The scouting team here at The Draft Network published the updated TDN100—October’s ranking of the top 100 prospects for the 2022 NFL Draft—and the first quarterback on the list doesn’t appear until No. 19, Liberty’s Malik Willis. Cincinnati’s Desmond Ridder is next (No. 26) followed by Ole Miss’ Matt Corral (No. 27), which suggests next April’s draft won’t be devoid of quarterback prospects, but it doesn’t appear like there’s a blue-chipper in its mix either.
In fact, if that tiering holds true on draft weekend, Detroit might be better off waiting until their second first-round pick to select a quarterback. The Rams are a quality team and will likely make a deep playoff run, but if they fall short of the Super Bowl, their draft slot could fall right in the strike zone for this year’s quarterback class.

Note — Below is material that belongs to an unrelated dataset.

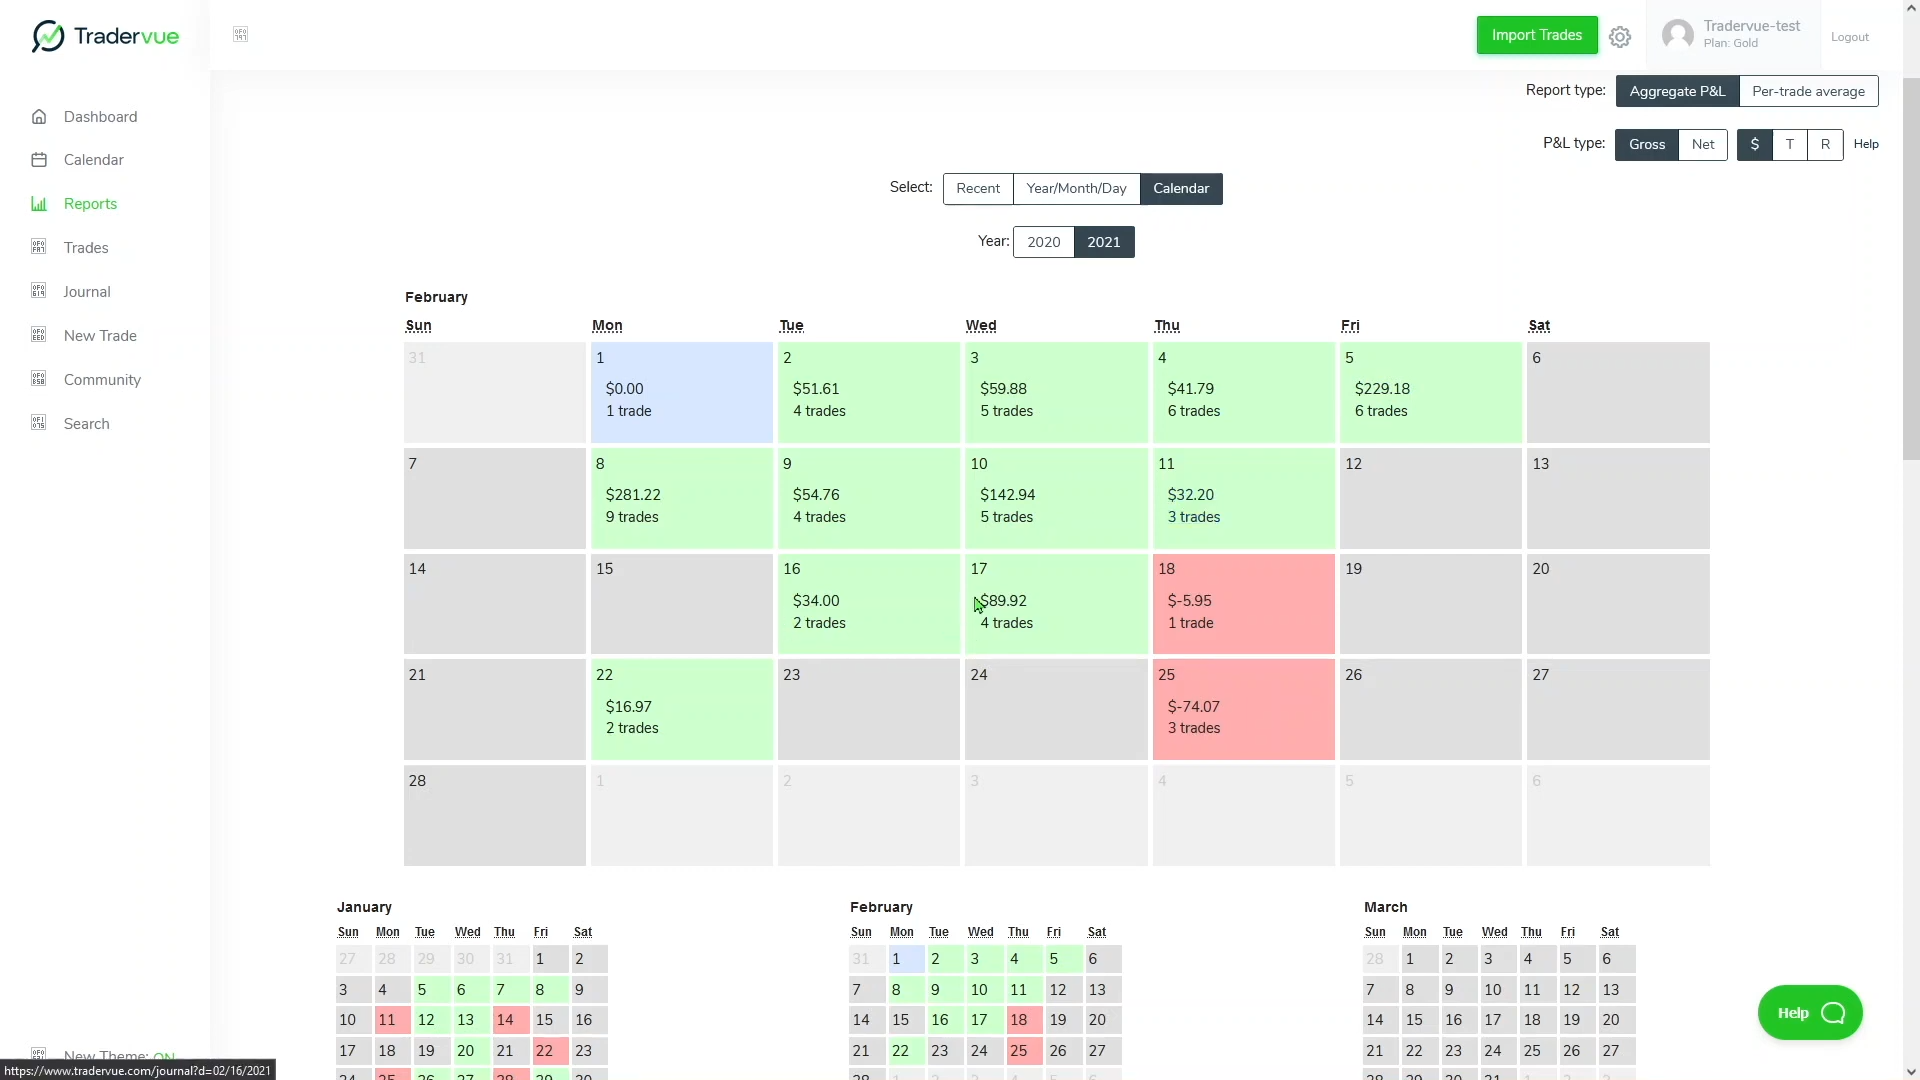
Task: Click the Tradervue logo icon
Action: point(47,36)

There’s another option for the Lions, even if it’s an unpopular one with the fan base: roll with Jared Goff in 2022 and add talent around him in this year’s draft. He’s under contract through the 2024 season and has established himself as, at least, an average starting quarterback. If the Lions decide to commit to him for the next couple of seasons, it opens the door for Holmes to make impact picks at other positions.
At No. 1 overall, Detroit could take either of the top two players on the updated TDN100—Kyle Hamilton (SAF, Notre Dame) or Kayvon Thibodeaux (Edge, Oregon). The odds would favor Thibodeaux being the pick because of positional value, but I have a sneaky suspicion that Hamilton will be viewed as a defensive eraser and rare prospect who shifts the thought process surrounding the value of drafting safeties in the top five, including at No. 1 overall.

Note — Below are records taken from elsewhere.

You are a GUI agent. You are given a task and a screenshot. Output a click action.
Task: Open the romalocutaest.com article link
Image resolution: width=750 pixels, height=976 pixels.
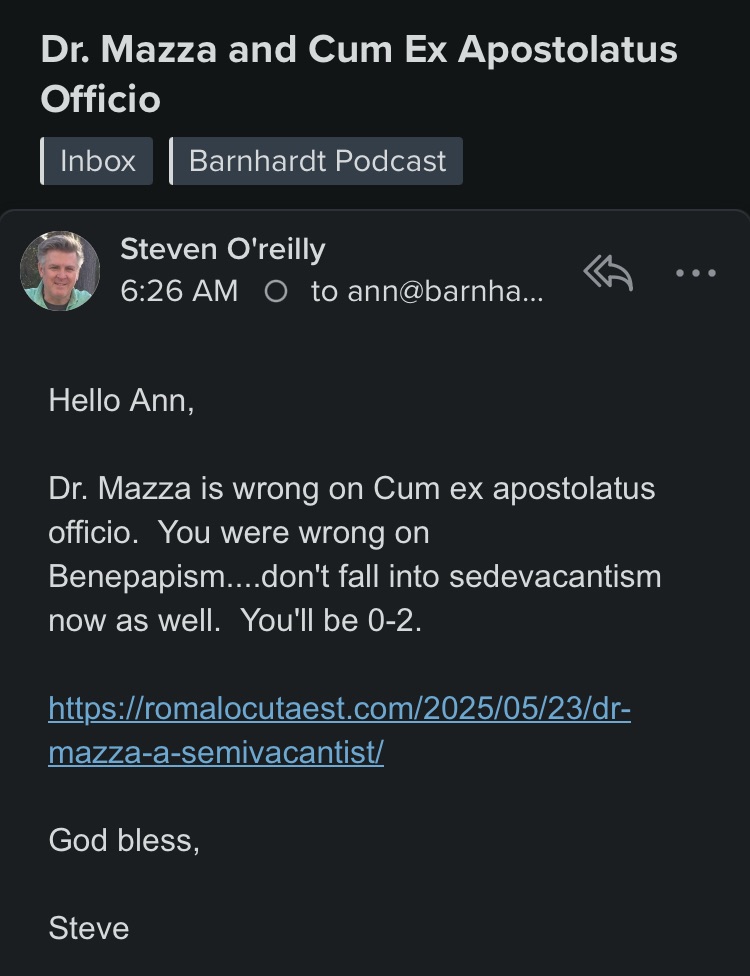pyautogui.click(x=340, y=708)
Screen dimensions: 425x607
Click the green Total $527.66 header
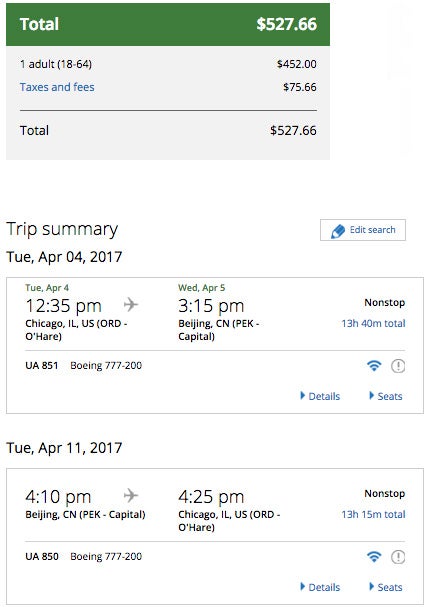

Shifting our attention to the No. 28 overall—or that general range for Detroit’s second first-rounder—there are some intriguing options, especially at wide receiver where USC’s Drake London has shot up the rankings to the Lions’ exact slot: No. 28.
London would make a ton of sense for Detroit. There’s no doubt the Lions will be one of the more aggressive teams in the wide receiver market this offseason. London offers a physical profile that’s lacking from Detroit’s roster and would instantly be the most talented pass-catcher on the team. He’d combine with Amon-Ra St. Brown to flip Detroit from the squad with the least talent in the wide receiver room to a club that suddenly has two promising players to build a passing game around.
Sure, a draft haul of Hamilton and London wouldn’t be the kind of sexy return that teams hope for when they end a year with the top overall pick, but they would represent two building blocks for a roster that’s rebuilding from the ground up. A heat-seeking missile in the secondary and a wide receiver with a my-ball mentality? It could be a lot worse.
One final thought on the 2022 quarterback class. It’s true the scouts at The Draft Network don’t have a quarterback in the top 10 and only one among the top-20 prospects. But they do have three that rank in the top 32. Said another way, there are three quarterbacks who could conceivably go in the first round based on these rankings. And whenever there’s a quarterback who might have a mid-first-round grade like Willis? That usually means he’ll be in the discussion for the first-overall pick. The door can’t be entirely closed on the Lions (or any team that ends up with the top pick, sans the Jaguars) valuing one of these passers that high.
Still, overdrafting a quarterback is a risky proposition and one that I don’t think the Lions will mess with this year. They had a chance to pick a quarterback in the 2021 draft when both Justin Fields and Mac Jones were still on the board when they were on the clock. Holmes went with a blue-chip offensive tackle (Penei Sewell) instead. That decision is a sneak peek inside his mind and should give fans confidence that he won’t draft a quarterback just to draft a quarterback.
With a weaker quarterback class this year, and some real game-changing talents who will be available on defense, the Lions’ draft board is likely to look similar to the TDN100—and that’s a good thing for their fans.